There’s a label for everything these days, and where we used to call things what they were, we have become so obsessed with being PC (politically correct) we now have totally absurd ways of discussing things that bother us and confusing them with simple rudeness. In a newspaper article recently, the author wrote that while her home was being renovated, she was temporarily living with her parents, and she had broken out in hives from the experience. Poor baby! It seems her father had the distressing habit of clearing his throat repeatedly, while her mother kept interrupting her creative flow by offering her milk and cookies. Too bad they didn’t present her with a bill for rent instead.
She went on to discuss four categories of “social allergens” depending on whether irritating behavior is intentional or not and whether it is directed personally at an individual. Thus, we have uncouth habits, egocentric actions, norm violations and actions that are both intentional and directed personally. Is it really necessary to analyze everything to death?

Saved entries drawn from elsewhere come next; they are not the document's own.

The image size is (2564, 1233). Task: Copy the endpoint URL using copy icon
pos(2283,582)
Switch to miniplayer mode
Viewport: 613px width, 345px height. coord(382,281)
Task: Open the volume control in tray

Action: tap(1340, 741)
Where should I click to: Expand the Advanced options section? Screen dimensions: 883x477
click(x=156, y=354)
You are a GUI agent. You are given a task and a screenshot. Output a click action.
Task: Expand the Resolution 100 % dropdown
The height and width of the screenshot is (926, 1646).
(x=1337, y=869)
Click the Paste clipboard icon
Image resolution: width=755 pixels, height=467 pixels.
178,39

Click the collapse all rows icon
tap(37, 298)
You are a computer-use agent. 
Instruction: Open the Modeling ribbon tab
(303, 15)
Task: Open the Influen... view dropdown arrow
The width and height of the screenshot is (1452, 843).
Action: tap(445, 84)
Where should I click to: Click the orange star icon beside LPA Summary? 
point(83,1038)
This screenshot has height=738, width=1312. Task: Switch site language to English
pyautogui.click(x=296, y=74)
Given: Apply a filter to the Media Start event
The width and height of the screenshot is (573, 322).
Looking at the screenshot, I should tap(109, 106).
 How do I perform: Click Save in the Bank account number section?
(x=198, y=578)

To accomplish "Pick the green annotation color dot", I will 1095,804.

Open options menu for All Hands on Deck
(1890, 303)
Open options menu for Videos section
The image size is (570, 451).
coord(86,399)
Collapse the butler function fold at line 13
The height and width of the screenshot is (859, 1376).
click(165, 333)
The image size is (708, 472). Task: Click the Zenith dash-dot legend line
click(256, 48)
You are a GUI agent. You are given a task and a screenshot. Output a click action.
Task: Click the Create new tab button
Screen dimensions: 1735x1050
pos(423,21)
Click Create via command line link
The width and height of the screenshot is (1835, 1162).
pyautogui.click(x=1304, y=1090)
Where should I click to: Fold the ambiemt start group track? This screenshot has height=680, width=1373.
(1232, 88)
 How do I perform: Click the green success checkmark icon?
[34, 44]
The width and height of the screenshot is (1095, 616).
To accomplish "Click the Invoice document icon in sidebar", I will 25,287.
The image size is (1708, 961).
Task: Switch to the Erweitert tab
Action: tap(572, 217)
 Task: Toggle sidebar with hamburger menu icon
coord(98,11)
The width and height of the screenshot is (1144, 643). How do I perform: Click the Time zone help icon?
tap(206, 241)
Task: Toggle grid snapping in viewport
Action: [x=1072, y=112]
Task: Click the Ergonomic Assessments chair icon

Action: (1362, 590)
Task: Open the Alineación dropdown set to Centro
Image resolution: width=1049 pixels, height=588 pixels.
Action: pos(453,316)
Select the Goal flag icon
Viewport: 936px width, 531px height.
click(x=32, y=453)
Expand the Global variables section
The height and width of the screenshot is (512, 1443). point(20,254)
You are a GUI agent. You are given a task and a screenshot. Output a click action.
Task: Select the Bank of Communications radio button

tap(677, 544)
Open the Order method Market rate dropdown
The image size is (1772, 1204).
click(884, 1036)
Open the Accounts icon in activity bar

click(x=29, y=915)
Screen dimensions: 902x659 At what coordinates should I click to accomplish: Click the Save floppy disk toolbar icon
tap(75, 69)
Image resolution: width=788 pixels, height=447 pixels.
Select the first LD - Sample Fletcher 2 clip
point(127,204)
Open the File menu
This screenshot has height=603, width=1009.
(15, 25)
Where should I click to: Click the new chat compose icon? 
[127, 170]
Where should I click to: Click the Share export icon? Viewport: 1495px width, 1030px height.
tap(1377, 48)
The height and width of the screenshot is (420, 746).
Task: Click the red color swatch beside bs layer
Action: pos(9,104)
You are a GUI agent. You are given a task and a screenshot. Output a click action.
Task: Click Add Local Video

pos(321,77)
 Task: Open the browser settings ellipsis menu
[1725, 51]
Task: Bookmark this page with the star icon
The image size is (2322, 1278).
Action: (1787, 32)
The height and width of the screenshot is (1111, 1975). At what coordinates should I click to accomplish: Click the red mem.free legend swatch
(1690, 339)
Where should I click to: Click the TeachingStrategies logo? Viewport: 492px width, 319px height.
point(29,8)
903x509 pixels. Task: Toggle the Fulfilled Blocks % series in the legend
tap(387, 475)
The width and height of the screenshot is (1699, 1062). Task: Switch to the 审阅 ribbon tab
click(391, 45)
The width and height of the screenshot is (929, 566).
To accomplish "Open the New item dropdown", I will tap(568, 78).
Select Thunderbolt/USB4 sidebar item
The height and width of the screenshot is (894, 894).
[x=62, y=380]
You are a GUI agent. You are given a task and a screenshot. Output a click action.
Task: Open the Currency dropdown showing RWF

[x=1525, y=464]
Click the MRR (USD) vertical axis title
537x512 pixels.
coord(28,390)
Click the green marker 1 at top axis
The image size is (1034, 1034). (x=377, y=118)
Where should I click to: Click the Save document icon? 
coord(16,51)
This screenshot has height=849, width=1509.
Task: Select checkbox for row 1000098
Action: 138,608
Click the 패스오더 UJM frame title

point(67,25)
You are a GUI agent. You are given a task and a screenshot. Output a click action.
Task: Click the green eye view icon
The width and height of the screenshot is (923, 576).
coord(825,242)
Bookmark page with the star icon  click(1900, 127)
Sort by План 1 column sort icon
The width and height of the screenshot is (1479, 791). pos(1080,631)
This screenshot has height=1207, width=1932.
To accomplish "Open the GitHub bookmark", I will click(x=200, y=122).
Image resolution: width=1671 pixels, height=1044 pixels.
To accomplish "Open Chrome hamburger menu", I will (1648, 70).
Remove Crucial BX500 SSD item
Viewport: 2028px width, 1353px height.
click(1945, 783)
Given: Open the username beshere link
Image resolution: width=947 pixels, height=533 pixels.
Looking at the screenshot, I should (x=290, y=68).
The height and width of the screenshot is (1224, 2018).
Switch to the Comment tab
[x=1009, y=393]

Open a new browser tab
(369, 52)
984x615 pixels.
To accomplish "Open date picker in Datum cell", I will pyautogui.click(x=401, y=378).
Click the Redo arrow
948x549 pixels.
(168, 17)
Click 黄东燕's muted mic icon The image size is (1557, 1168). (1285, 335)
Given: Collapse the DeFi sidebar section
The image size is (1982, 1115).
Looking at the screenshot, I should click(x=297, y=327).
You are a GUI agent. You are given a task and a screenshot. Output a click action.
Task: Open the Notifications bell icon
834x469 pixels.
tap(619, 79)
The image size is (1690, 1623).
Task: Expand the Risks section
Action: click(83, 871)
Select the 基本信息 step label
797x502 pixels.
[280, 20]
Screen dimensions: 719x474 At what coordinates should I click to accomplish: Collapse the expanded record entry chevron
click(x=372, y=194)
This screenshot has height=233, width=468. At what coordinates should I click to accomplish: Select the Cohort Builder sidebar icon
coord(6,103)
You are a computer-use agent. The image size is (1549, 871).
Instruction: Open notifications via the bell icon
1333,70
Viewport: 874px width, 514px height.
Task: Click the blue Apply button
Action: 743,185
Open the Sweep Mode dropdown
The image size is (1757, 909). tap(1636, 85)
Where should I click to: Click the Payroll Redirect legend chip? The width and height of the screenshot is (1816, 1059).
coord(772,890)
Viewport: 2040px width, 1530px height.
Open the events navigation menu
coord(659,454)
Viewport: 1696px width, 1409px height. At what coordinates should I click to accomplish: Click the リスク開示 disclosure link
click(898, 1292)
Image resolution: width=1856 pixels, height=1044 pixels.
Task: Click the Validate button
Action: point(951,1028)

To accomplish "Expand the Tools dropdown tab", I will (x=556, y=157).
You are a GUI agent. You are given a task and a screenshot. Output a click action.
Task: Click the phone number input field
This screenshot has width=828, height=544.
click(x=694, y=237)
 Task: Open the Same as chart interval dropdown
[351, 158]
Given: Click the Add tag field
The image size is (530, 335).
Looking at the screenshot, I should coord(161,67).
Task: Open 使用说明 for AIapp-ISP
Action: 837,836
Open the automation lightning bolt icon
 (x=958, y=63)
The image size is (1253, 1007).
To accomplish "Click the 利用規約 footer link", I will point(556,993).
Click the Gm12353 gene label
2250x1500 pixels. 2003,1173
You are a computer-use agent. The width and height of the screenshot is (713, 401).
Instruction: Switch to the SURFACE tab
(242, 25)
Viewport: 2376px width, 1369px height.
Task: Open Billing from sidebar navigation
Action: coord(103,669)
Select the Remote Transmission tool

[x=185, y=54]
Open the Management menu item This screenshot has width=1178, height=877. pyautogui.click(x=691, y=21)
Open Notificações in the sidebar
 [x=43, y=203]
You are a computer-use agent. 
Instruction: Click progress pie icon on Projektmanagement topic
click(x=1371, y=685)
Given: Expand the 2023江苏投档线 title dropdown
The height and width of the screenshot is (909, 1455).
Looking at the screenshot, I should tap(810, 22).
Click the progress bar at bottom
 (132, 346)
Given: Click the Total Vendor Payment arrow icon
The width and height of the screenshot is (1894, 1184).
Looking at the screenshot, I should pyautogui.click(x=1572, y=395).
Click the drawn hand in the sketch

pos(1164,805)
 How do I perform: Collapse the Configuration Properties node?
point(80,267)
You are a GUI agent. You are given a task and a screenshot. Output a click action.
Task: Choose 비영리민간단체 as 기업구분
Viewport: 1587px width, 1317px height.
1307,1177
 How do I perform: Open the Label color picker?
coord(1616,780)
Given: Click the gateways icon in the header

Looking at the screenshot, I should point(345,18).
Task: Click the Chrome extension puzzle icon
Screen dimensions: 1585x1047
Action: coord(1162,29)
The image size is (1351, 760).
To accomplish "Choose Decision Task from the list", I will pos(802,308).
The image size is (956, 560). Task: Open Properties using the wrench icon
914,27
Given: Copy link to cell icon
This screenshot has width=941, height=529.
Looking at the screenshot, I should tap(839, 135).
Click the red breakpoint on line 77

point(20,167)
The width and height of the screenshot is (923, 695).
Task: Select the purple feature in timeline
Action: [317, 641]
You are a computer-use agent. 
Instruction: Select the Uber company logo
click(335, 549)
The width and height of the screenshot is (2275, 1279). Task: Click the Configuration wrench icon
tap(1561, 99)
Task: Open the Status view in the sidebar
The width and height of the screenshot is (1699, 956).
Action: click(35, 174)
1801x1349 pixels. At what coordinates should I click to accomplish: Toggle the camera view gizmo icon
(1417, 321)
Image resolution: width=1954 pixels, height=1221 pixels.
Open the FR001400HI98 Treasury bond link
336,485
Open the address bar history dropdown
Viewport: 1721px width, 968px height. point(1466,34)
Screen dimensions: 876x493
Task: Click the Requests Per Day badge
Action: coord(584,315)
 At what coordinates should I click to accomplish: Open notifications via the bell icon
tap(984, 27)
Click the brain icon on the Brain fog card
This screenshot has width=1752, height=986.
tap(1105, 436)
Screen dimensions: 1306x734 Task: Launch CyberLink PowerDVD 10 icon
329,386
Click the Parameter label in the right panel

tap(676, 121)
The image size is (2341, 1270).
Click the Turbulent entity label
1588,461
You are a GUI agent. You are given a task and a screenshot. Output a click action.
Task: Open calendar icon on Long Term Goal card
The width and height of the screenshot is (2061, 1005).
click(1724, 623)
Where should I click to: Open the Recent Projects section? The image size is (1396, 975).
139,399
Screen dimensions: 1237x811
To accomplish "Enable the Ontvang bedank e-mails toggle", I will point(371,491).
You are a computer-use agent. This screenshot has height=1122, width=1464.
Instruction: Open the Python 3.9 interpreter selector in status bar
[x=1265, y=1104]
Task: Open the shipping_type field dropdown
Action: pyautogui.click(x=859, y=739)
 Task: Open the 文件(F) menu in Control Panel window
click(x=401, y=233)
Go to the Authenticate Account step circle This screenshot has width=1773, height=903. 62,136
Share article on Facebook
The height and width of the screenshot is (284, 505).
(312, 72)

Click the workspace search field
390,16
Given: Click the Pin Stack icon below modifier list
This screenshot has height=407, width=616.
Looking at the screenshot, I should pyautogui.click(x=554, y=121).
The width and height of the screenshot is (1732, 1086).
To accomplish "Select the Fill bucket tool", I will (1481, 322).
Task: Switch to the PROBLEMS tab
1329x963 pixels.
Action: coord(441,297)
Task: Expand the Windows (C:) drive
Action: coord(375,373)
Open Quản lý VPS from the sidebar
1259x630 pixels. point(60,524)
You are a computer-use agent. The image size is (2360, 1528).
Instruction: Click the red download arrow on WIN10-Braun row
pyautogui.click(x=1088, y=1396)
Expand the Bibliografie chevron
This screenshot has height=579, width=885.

Why not just say some of the things people do make us crazy? Understand, it’s a two-way street.
Psychologists who also study communications warn that uncouth habits, such as cracking gum and speaking loudly, are really not aimed at anyone; they are just rude behavior.
Then, we have actions that may not be intentional, but they are directed at others, such as selfish people who think only of themselves while their behavior affects you. They might never order dessert in a restaurant and then dig in and eat yours or publicly conduct unnecessarily loud conversations on their cell phones.
Norm violations are both offensive and intentional but impersonal. They involve smoking right outside a doorway, talking during a movie, or texting while driving.
Actions that are both intentional and directed personally may be the most irritating, as they could be issued by people who seek a favor but make it sound more like an order, such as “Fetch me that newspaper will you?” Or “Do you really need to eat dessert?” The person may not mean to make you feel bad, but you allow it.
People whose company we share a lot of the time are the prime sources of our social allergies, and repetitive acts are the most lethal. This points at business associates and partners. Social allergens can often end a romantic relationship as soon as people begin to relax with each other and the glow diminishes.
In a marriage, immature people often snip and snipe at each other for their foibles, until they learn to make a marriage last by either discussing the actions or ignoring them. If the allergen gets blown out of proportion, it can actually represent some other part of the relationship that has gone wrong, take on serious overtones, and indicate there are not enough positive elements to make the relationship last.
Of course, you can always take a hard look at yourself and become more tolerant and less irritated by others’ behavior, or just try to understand what might be behind it.
My dear late husband was famous for his uninhibited belly laugh. When I met him I found it quite endearing and infectious, and I can recall quite deliberately asking myself if I would feel the same way after listening to it for a few years. Fortunately, it became quite useful whenever I was looking for him in a crowded room, and it served to defuse many tense situations in social and business circles. I never got sick of his laugh in 31 years, and it’s one element that I dearly miss in my life today. In fact, when a person recently referred to it and said, “I always found it a little annoying,” it took me less than a heartbeat to remove her from my guest list.
There are so many serious things that we can get upset over these days that it seems shameful and a waste of time to “sweat the small stuff” like this.
My suggestion is: If the city gets rid of its Code Enforcement Board for handling breeches of its rules and regulations, we could always hire them to punish perpetrators of social allergens. That ought to keep them busy until the end of time!